※下記は自治体通信 Vol.21(2019年12月号)から抜粋し、記事は取材時のものです。
少子高齢化などによる財政難や人手不足に悩む自治体にとって、行政サービスをどう維持・向上させるかは大きな課題だ。そんななか、行政サービスに直接関係しない内部事務部門のコストを削減する動きが、自治体の間で広がっている。新潟県もそのひとつで、総務事務のアウトソーシングでそれを実現している。担当者に、取り組みの背景と内容、アウトソーシングによって得られた効果などを聞いた。
新潟県データ
人口:222万3,256人(令和元年9月1日現在) / 世帯数:90万2,921世帯(令和元年9月1日現在) / 予算規模:1兆7,046億2,500万円(令和元年度当初) / 面積:1万2,584.23km² / 概要:「日本一の米どころ」として有名。米の産出額は全国1位で、米菓の出荷額も全国1位。そのほか、「成人ひとりあたりの清酒消費量」「清酒製造免許場数」が全国1位となっている。県の鳥である特別天然記念物「トキ」は、環境省から絶滅のおそれがある「野生絶滅」に指定されていたが、県が取り組む野生復帰事業が順調に進んでいることから、平成31年1月に1ランク低い「絶滅危惧種」に見直された。
財源と人手が減っても、行政サービスの維持は必須
―新潟県における総務部門のコスト削減に向けた取り組みを教えてください。
まずは平成19年度に、各課の総務担当職員を集約する「総務事務センター」を設けました。各課で行っていた、「給与・諸手当の支給手続き」「旅費の支給手続き」などを集中的に処理する体制にしたのです。さらにシステムを導入して処理工程を効率化したことで、業務にあたる担当職員を減らすことができました。
―コスト削減に取り組む背景はなんでしょう。
厳しい財政状況であっても、県民のみなさまには、多岐にわたる行政サービスをしっかりと提供しなければなりません。そのためには、内部事務部門である総務事務にかかる人的資源を可能な限り抑えて、そのぶんを行政サービスにシフトすることが必要だと考えたからです。そこで、総務事務の集中化にくわえて、平成26年度からは民間事業者の力を活用して業務をアウトソーシングすることによって、コスト削減の取り組みをさらに強化しています。
―具体的に教えてください。
これまでは、総務事務センターの職員が、臨時職員を含めて1万5,000人を超す県の職員からの各種手当に関する申請や旅費請求について、「記入もれはないか」「内容は正しいか」などを審査し、認定する業務を行ってきました。処理件数は、旅費の申請だけでも年間20万件以上にのぼります。

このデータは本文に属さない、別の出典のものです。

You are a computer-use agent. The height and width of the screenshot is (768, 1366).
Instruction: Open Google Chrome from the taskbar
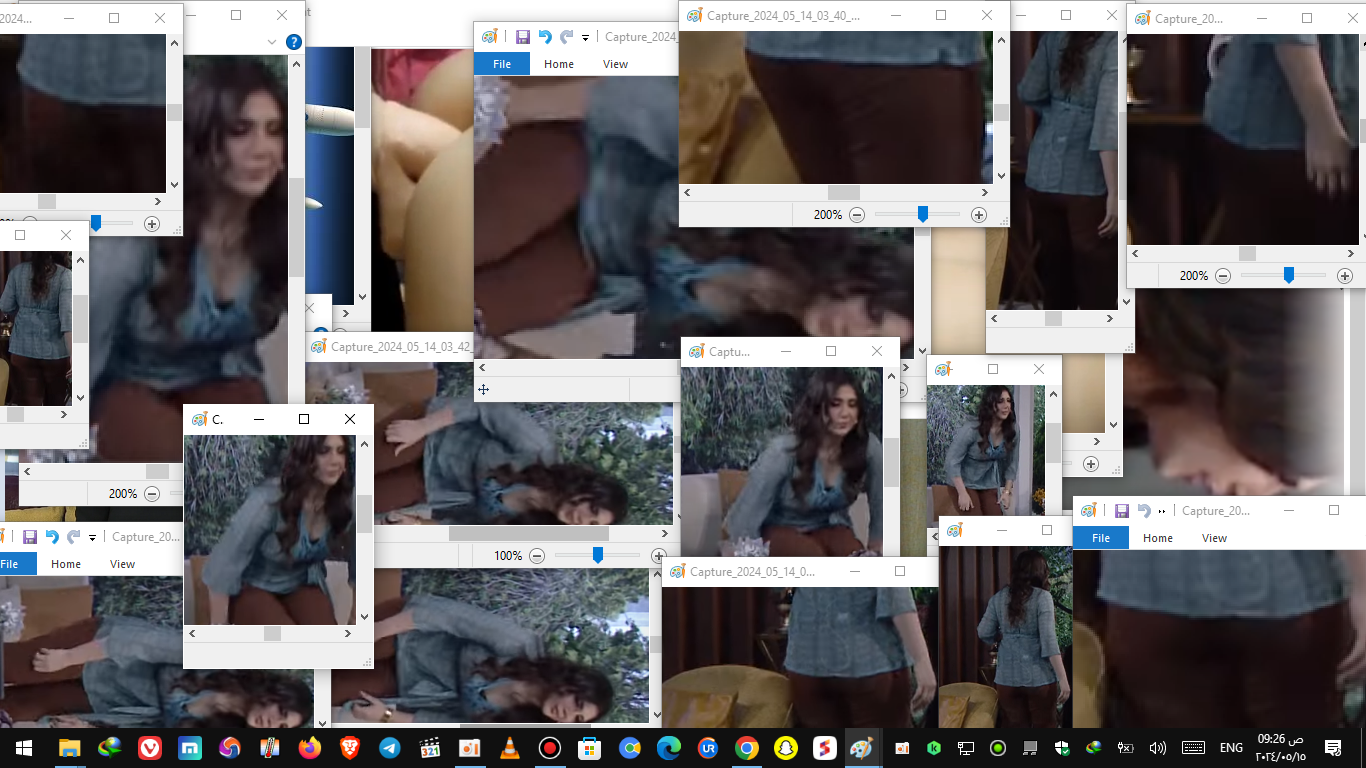[746, 748]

このうち、内容の整合性を確認する審査など、職員でなくてもできる業務はアウトソーシングすることにしたのです。平成29年度からのアウトソーシング先は、入札を行ったうえで、官民を問わず豊富な実績がある、ある民間企業に決めました。
対応する職員を減らせ、業務のスピードもアップ
―アウトソーシングによる効果を教えてください。
40人以上の職員で行っていた業務を、約20人で対応できるようになりました。アウトソーシング費用はかかりますが、それ以上の人件費などの削減効果があがっています。
そして、4月の異動時期や年末調整申請時期には、申請件数が通常の1.5倍ほどに膨れあがるので、アウトソーシング以前は臨時スタッフの確保や教育といった負担が職員にかかっていました。いまは、民間企業が繁忙期対応もしてくれるので、職員は審査を通過した申請の認定作業に集中できています。そのほか、業務処理がスピードアップしていることも感じています。
―どのようにスピードアップしているのでしょう。
たとえば、審査処理した件数をスタッフごとに毎日カウントしているなか、かりに進ちょくが遅れているスタッフがいた場合には、周りの仲間が改善方法を教え合い、効率的な業務の進め方を共有しています。そういった、民間企業による緻密な現場管理が、審査処理のスピードアップにつながり、毎月、目標値を上回る処理実績が出ています。
そのほか、これまでは県内を複数のエリアに分けて処理していた体制を、申請内容ごとに処理する体制に変更しました。これは、民間企業から、「申請内容別で処理する体制にしたほうが、業務効率はあがる」と提案を受けたものです。こういった、つねに「改善」を意識した取り組みが業務処理のスピードをあげ、ひいてはコスト削減効果をさらに高めていると思います。
―総務部門のさらなるコスト削減に向けた方針を教えてください。
アウトソーシングを継続し、業務工程の見直しを持続的に行うことで、さらなる効率化に向けた検討を重ねていきます。そのほか、職員が申請しやすい手続きへの改善などにも取り組んでいきます。